WHAT TO DO:
Write out exactly the first lines of the listing, ending on the line that contains "Task: Click the Sign".

DATA FOR THIS TASK:
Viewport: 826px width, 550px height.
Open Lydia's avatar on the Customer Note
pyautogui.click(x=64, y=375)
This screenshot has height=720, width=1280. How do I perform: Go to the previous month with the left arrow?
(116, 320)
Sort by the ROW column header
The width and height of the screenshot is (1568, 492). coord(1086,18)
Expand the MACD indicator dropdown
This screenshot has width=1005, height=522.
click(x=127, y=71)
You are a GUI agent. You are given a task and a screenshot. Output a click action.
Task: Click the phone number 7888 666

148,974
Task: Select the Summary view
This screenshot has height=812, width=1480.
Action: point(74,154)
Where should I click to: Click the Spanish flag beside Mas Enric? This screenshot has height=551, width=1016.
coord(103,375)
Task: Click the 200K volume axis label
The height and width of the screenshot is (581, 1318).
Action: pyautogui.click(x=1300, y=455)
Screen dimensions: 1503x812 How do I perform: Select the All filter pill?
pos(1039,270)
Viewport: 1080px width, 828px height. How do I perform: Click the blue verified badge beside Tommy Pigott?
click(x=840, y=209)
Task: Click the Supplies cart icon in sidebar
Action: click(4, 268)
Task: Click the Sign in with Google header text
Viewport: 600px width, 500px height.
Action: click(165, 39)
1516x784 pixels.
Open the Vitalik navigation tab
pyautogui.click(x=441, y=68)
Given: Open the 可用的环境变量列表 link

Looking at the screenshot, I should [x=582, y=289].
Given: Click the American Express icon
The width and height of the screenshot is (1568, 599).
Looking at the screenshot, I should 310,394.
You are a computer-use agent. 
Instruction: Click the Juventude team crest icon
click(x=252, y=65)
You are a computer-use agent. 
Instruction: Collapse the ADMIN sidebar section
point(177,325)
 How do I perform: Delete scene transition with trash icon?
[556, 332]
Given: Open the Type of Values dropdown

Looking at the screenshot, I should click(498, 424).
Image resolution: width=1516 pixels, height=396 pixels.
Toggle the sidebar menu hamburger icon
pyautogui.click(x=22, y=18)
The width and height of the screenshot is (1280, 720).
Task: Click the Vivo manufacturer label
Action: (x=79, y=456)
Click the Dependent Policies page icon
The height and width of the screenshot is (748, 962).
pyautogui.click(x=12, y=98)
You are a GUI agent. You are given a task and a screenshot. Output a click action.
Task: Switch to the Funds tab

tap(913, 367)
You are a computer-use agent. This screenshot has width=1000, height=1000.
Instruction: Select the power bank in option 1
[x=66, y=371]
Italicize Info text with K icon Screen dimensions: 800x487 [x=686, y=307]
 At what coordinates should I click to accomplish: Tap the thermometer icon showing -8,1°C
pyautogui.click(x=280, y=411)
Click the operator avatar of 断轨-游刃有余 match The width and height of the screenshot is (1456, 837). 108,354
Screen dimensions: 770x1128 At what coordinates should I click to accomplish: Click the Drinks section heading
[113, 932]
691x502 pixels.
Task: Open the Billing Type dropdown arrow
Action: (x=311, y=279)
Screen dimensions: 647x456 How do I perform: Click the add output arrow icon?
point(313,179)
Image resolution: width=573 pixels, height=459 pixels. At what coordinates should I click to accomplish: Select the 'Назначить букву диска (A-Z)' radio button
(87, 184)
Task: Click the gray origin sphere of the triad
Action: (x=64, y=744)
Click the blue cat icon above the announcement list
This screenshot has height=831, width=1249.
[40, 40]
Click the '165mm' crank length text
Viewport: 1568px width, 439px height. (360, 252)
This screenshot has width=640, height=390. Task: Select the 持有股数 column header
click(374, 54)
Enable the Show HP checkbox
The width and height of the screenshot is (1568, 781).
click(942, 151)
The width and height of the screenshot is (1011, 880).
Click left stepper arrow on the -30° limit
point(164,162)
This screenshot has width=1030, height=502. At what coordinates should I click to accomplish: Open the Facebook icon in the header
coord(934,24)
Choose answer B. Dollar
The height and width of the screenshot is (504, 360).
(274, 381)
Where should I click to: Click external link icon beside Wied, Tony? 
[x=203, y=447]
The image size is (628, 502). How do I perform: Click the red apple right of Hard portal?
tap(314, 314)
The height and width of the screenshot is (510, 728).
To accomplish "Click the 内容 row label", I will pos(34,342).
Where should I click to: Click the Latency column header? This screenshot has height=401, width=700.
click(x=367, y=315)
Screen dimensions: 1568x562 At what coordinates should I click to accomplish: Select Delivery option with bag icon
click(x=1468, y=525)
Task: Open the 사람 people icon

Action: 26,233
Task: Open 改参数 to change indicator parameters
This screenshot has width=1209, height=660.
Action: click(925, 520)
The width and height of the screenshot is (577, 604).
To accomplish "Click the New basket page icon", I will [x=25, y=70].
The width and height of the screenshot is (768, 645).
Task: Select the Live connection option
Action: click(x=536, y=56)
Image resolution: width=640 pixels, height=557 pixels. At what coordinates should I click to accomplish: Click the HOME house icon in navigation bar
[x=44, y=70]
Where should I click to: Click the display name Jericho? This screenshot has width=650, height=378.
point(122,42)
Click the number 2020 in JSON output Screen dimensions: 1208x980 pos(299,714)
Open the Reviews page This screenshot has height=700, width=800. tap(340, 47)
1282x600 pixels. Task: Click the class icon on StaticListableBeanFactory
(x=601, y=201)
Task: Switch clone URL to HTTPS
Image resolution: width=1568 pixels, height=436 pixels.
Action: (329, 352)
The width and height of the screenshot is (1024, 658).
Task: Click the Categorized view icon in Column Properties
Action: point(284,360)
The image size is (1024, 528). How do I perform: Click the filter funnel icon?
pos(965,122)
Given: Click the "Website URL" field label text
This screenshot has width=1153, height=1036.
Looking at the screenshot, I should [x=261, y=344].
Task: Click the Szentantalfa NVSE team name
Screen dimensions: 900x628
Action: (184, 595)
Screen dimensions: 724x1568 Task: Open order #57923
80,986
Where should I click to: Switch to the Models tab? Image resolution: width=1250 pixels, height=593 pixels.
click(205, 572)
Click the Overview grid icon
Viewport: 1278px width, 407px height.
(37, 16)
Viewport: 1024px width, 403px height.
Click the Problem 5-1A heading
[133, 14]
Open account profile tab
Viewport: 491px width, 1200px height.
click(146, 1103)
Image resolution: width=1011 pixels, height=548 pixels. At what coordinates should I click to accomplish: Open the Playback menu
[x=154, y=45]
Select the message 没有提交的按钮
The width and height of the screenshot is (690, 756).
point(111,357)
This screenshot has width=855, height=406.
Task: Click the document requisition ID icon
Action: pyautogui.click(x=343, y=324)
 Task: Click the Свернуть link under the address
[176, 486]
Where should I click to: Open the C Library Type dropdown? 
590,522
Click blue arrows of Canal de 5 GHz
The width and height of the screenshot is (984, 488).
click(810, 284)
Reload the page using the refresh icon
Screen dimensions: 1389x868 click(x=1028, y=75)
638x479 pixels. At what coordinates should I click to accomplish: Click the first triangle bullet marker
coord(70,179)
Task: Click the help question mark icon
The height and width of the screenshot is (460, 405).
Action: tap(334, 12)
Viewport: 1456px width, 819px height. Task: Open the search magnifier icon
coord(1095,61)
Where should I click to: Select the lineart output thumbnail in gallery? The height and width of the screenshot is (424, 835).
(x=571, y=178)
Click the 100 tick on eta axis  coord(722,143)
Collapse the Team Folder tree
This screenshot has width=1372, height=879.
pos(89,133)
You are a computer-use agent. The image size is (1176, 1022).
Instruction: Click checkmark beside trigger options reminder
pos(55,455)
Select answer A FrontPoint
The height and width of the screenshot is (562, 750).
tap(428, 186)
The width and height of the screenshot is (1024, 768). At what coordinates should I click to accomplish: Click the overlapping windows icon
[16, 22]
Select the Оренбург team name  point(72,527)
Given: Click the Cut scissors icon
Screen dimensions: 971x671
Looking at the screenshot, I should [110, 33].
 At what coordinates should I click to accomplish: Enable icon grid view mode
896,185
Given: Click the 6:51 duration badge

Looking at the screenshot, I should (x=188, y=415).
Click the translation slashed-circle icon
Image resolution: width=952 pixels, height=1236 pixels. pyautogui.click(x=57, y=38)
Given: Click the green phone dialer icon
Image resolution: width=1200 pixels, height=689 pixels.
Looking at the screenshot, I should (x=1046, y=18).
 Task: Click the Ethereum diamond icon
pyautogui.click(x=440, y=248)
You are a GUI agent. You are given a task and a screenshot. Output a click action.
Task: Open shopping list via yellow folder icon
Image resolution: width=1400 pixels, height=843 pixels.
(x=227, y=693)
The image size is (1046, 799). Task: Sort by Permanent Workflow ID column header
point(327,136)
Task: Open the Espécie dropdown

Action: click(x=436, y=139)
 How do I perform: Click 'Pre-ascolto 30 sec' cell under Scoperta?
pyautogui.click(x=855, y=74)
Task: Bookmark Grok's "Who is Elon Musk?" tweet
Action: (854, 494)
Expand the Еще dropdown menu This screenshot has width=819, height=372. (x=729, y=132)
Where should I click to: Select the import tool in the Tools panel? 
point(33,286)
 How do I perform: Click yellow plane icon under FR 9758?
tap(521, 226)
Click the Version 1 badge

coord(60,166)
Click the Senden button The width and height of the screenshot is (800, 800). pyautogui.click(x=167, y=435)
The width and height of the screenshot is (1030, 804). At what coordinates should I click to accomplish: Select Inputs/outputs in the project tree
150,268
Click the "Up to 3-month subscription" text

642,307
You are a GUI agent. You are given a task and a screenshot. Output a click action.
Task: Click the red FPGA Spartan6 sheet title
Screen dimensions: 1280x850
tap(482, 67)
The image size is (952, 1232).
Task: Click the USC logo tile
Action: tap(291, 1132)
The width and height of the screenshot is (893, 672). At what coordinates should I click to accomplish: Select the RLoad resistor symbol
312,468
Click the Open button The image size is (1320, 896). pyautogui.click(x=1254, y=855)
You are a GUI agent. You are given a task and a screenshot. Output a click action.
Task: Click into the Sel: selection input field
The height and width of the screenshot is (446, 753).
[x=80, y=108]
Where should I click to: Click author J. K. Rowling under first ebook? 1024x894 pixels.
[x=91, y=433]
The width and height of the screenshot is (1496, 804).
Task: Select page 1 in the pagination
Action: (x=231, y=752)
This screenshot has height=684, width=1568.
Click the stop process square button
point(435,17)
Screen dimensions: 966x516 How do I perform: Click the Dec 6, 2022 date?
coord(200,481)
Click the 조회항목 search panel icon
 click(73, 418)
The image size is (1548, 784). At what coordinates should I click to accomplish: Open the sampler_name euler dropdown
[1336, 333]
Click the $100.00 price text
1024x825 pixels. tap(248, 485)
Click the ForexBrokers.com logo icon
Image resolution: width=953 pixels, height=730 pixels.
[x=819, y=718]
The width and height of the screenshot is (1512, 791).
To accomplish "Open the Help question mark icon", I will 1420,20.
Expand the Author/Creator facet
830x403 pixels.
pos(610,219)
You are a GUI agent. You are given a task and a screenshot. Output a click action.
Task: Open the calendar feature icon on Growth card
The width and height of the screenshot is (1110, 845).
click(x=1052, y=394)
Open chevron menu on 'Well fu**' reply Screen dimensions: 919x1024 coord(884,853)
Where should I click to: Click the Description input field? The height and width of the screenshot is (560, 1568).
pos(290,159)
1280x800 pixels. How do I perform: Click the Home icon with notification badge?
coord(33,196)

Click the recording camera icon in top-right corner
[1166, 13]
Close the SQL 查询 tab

WRITTEN REPLY:
Viewport: 826px width, 550px height.
Open Lydia's avatar on the Customer Note
pyautogui.click(x=64, y=375)
This screenshot has height=720, width=1280. How do I perform: Go to the previous month with the left arrow?
(116, 320)
Sort by the ROW column header
The width and height of the screenshot is (1568, 492). coord(1086,18)
Expand the MACD indicator dropdown
This screenshot has width=1005, height=522.
click(x=127, y=71)
You are a GUI agent. You are given a task and a screenshot. Output a click action.
Task: Click the phone number 7888 666

148,974
Task: Select the Summary view
This screenshot has height=812, width=1480.
Action: point(74,154)
Where should I click to: Click the Spanish flag beside Mas Enric? This screenshot has height=551, width=1016.
coord(103,375)
Task: Click the 200K volume axis label
The height and width of the screenshot is (581, 1318).
Action: pyautogui.click(x=1300, y=455)
Screen dimensions: 1503x812 How do I perform: Select the All filter pill?
pos(1039,270)
Viewport: 1080px width, 828px height. How do I perform: Click the blue verified badge beside Tommy Pigott?
click(x=840, y=209)
Task: Click the Supplies cart icon in sidebar
Action: click(4, 268)
Task: Click the Sign in with Google header text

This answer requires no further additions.